__What the task requires__
Print the listing exactly as it stands, and skip any pictures in it.

__Records for this task__

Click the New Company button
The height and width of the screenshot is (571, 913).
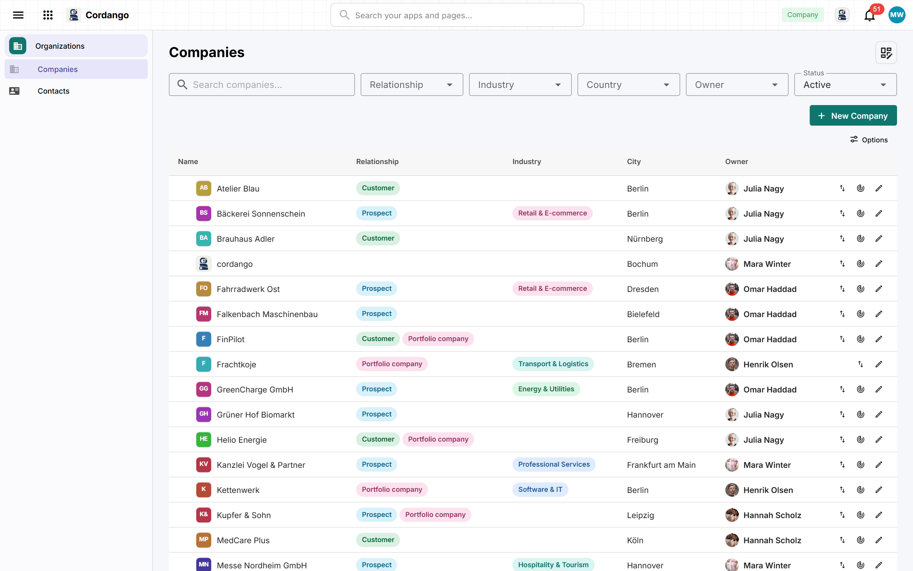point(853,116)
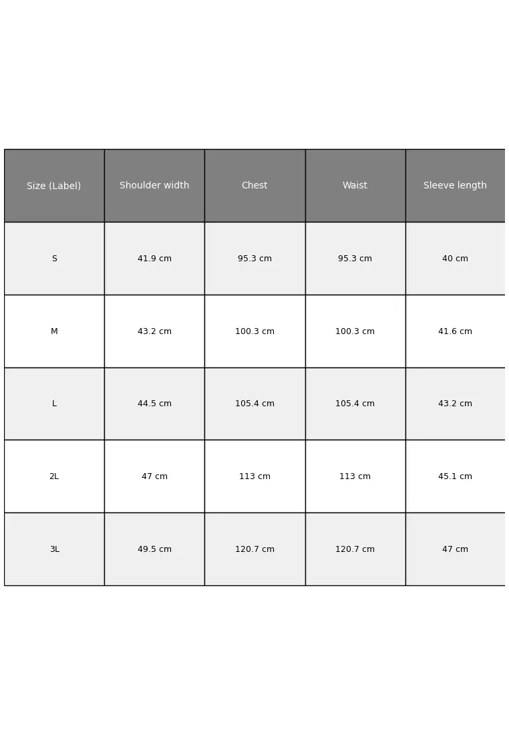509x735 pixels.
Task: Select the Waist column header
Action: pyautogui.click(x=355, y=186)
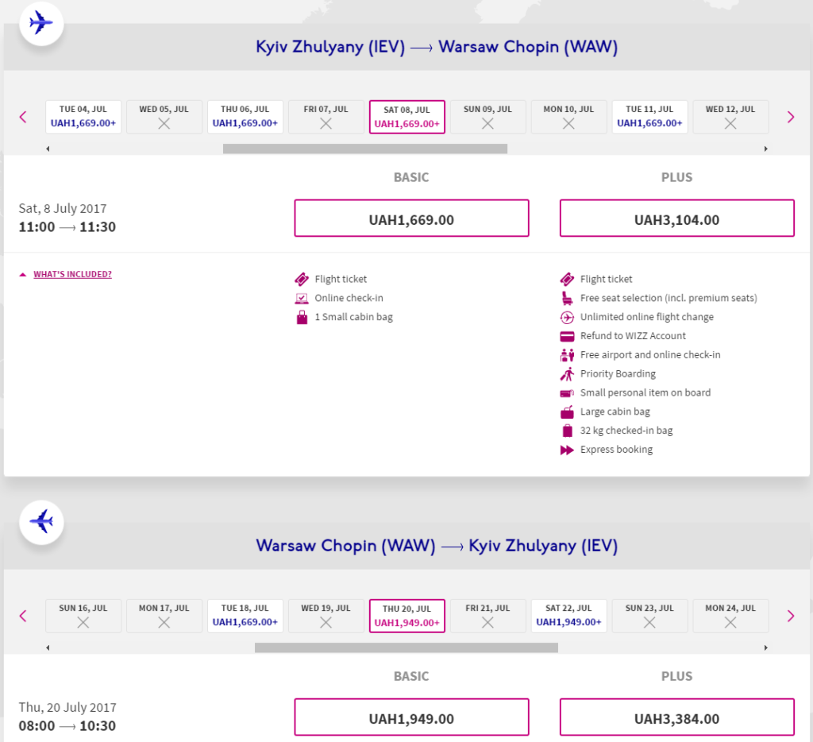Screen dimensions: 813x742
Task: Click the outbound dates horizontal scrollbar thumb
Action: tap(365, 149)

__Task output__
Click the New Company button
The height and width of the screenshot is (571, 913).
point(853,116)
509x735 pixels.
Task: Select the Waist column header
Action: pyautogui.click(x=355, y=186)
Screen dimensions: 813x742
Task: Click the outbound dates horizontal scrollbar thumb
Action: tap(365, 149)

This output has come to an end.